**SOURCE EXTRACT**
>>>

I still have a landline telephone, albeit reluctantly. While it’s theoretically useful to have a phone number where we can be contacted at home, the theoretical usefulness of this concept is destroyed by the mounting avalanche of calls that promise to lower our credit card bills or switch us to a different electrical provider, to say nothing of the hangups, the “hello? are you there?” calls, and the well meaning seekers of local office. Of course all of the above come from our area code and exchange, meaning that it’s impossible for us in a thirty day period to tell whether the call coming through is from our child’s school or from a telemarketer using neighbor spoofing to look like they’re calling about something of local interest.

This is old news. I would guess that if you’re under 50, the only reason you have a landline is that it came as a bundle with your internet and TV service. (That may be the only reason you have old-fashioned TV as well.)

But what I’ve watched with dismay over the last few years is the mounting marketing avalanche that seems determined to kill my email inbox, just like it did my landline.

Oh, don’t get me wrong. I’m not talking about enlargement spam, or any of the other overt pests that used to fill our mailboxes. By and large, modern mail services and mail clients take care of that.

I’m talking about aggressive email marketing campaigns from companies that I actually do business with.

<<<

**GIVEN RECORDS**
>>>

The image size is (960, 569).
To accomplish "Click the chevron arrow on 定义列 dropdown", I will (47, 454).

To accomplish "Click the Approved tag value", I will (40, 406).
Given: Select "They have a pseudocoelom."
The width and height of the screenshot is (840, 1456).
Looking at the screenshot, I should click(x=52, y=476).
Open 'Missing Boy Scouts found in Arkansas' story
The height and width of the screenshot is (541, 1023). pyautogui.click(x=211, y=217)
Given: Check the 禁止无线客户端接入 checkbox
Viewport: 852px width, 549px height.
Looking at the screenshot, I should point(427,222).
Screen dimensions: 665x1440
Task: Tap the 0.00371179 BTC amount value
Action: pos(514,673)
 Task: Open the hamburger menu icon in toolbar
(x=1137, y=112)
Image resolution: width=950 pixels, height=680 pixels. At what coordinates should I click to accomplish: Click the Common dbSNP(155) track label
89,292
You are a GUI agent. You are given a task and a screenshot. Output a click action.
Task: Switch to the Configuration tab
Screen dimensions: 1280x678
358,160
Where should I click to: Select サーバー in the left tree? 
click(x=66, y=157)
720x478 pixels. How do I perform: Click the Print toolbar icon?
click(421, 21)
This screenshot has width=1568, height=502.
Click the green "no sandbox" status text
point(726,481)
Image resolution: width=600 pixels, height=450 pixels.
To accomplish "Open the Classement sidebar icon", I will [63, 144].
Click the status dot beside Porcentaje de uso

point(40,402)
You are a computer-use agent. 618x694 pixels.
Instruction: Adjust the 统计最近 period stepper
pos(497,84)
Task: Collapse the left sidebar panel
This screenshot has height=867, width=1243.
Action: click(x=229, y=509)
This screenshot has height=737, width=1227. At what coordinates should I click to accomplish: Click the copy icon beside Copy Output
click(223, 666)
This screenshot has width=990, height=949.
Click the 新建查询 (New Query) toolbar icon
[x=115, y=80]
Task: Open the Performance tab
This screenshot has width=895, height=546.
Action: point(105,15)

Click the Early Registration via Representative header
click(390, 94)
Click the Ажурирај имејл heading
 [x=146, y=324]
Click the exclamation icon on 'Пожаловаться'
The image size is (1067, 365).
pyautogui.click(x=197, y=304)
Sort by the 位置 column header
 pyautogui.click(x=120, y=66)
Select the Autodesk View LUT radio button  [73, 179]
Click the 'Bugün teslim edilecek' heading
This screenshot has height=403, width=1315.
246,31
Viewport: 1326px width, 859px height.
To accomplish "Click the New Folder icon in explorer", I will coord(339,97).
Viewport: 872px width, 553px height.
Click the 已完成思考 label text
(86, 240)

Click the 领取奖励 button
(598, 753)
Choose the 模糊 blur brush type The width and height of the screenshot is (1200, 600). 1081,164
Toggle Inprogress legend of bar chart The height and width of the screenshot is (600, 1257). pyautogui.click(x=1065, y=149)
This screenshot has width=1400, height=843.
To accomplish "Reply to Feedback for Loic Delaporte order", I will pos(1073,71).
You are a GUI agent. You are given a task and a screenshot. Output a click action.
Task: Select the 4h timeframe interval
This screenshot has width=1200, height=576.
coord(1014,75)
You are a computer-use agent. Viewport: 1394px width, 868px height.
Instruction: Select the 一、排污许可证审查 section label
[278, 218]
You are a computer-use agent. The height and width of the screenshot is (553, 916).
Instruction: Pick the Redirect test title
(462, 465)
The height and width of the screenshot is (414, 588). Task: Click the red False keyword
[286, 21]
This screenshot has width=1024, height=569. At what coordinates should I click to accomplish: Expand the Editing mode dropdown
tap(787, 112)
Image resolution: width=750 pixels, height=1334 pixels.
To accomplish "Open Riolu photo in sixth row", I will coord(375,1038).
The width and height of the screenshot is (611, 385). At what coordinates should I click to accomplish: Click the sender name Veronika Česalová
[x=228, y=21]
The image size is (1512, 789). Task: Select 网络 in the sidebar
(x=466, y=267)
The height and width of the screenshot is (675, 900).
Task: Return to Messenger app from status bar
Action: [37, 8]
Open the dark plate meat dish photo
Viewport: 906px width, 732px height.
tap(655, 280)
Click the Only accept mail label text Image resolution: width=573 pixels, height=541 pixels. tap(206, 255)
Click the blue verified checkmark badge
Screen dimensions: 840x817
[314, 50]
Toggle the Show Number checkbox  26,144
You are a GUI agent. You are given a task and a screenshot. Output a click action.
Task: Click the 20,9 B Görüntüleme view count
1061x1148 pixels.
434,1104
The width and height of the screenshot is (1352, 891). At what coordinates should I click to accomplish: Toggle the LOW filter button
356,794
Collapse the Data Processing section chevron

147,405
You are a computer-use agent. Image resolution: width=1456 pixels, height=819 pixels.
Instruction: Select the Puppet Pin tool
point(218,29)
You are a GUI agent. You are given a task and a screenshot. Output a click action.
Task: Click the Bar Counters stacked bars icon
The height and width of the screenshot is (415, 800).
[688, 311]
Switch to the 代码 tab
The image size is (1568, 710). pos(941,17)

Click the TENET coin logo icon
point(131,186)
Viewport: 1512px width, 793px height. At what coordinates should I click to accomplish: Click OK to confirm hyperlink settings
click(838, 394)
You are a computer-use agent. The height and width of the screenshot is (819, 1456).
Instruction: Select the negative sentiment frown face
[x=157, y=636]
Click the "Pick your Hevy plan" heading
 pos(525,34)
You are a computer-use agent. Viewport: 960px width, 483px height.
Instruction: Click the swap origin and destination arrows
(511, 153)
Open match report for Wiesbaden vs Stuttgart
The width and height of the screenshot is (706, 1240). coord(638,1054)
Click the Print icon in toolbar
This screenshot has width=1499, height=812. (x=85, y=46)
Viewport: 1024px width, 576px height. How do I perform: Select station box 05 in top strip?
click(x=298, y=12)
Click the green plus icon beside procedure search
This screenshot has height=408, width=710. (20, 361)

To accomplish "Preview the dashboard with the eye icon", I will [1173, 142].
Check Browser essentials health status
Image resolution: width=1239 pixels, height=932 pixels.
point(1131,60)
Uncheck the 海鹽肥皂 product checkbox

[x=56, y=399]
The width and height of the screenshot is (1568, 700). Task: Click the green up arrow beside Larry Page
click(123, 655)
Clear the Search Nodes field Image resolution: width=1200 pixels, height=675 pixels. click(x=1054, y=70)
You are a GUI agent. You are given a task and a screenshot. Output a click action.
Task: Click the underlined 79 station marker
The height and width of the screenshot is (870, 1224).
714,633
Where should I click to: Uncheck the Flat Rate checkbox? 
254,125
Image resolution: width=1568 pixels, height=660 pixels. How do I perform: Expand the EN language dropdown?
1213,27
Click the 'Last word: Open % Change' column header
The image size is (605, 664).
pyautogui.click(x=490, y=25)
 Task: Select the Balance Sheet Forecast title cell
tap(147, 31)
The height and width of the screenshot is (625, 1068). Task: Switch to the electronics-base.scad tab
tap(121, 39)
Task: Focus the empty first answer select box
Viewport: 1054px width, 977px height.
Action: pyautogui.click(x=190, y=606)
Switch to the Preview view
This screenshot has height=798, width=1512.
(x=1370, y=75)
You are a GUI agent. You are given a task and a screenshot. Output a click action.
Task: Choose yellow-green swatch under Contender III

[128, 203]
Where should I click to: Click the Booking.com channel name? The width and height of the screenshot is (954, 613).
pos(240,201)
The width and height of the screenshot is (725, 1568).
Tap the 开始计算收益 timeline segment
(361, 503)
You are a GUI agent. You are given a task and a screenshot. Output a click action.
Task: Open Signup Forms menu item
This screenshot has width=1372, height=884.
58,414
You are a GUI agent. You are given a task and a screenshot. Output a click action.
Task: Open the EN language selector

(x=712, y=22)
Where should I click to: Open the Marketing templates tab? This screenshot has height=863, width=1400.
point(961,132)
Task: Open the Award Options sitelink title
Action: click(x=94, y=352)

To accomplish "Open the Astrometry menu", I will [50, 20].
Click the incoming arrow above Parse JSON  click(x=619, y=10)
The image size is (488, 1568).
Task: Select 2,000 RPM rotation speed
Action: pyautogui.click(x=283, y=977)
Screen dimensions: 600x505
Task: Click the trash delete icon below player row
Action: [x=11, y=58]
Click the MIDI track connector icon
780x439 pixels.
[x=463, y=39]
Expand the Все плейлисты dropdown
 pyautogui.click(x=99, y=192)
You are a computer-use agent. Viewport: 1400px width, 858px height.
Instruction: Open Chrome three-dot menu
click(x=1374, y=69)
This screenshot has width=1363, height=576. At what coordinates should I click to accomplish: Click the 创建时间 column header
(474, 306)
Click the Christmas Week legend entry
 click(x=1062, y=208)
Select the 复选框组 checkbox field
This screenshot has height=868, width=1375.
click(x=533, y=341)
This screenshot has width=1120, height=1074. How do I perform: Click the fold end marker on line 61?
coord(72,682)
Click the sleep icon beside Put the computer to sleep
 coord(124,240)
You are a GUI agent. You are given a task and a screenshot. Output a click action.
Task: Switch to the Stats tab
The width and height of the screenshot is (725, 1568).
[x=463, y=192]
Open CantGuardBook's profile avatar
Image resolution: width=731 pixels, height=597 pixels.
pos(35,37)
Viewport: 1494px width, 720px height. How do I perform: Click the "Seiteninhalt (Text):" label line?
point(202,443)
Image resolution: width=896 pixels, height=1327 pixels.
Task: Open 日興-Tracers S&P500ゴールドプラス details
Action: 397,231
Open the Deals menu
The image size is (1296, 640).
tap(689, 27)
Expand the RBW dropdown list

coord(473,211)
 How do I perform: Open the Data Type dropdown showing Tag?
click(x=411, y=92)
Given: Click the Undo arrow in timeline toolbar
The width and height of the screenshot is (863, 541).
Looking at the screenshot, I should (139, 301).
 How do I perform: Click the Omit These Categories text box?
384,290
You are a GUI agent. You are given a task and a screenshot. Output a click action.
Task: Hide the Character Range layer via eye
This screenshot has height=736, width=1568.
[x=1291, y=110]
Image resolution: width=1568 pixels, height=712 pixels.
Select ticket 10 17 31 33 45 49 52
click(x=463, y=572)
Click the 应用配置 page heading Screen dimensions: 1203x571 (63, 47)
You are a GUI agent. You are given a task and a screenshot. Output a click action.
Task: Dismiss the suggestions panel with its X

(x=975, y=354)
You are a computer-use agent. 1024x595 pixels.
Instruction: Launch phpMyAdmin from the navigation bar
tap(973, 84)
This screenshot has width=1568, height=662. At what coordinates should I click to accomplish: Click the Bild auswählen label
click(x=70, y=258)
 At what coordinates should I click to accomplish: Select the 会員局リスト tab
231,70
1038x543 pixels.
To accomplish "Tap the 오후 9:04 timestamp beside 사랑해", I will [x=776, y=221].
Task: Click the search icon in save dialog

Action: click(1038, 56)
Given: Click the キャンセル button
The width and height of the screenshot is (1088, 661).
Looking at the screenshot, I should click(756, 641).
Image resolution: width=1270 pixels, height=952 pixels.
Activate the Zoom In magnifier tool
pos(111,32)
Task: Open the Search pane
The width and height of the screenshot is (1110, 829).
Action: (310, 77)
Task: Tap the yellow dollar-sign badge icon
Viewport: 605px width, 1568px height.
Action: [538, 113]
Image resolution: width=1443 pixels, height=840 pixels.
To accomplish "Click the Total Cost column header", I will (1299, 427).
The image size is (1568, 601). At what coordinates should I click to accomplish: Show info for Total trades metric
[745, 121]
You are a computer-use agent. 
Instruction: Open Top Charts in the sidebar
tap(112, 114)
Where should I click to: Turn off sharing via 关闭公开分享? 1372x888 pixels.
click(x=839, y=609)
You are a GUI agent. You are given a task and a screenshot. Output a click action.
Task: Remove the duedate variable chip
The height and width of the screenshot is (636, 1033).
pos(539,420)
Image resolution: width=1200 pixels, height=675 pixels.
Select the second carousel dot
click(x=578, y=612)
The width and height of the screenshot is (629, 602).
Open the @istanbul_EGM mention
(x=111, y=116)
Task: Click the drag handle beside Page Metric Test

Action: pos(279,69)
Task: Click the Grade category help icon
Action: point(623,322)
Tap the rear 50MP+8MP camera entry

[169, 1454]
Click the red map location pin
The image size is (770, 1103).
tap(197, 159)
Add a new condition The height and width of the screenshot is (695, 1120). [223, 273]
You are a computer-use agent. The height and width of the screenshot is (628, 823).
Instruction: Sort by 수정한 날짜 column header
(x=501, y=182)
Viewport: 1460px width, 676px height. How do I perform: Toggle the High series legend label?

<<<

**DIRECTIVES**
**1.** Repeat the passage from the essay on landlines and email word for word, starting at "This is old" and ending at "care of that.".
**2.** According to the essay on landlines and email, why can't the writer tell whether an incoming call is from their child's school or from a telemarketer?

**EXERCISE ANSWERS**
**1.**
This is old news. I would guess that if you’re under 50, the only reason you have a landline is that it came as a bundle with your internet and TV service. (That may be the only reason you have old-fashioned TV as well.)

But what I’ve watched with dismay over the last few years is the mounting marketing avalanche that seems determined to kill my email inbox, just like it did my landline.

Oh, don’t get me wrong. I’m not talking about enlargement spam, or any of the other overt pests that used to fill our mailboxes. By and large, modern mail services and mail clients take care of that.

**2.** All of the calls come from the writer's own area code and exchange. A telemarketer using neighbor spoofing can therefore look like a local caller, such as the child's school.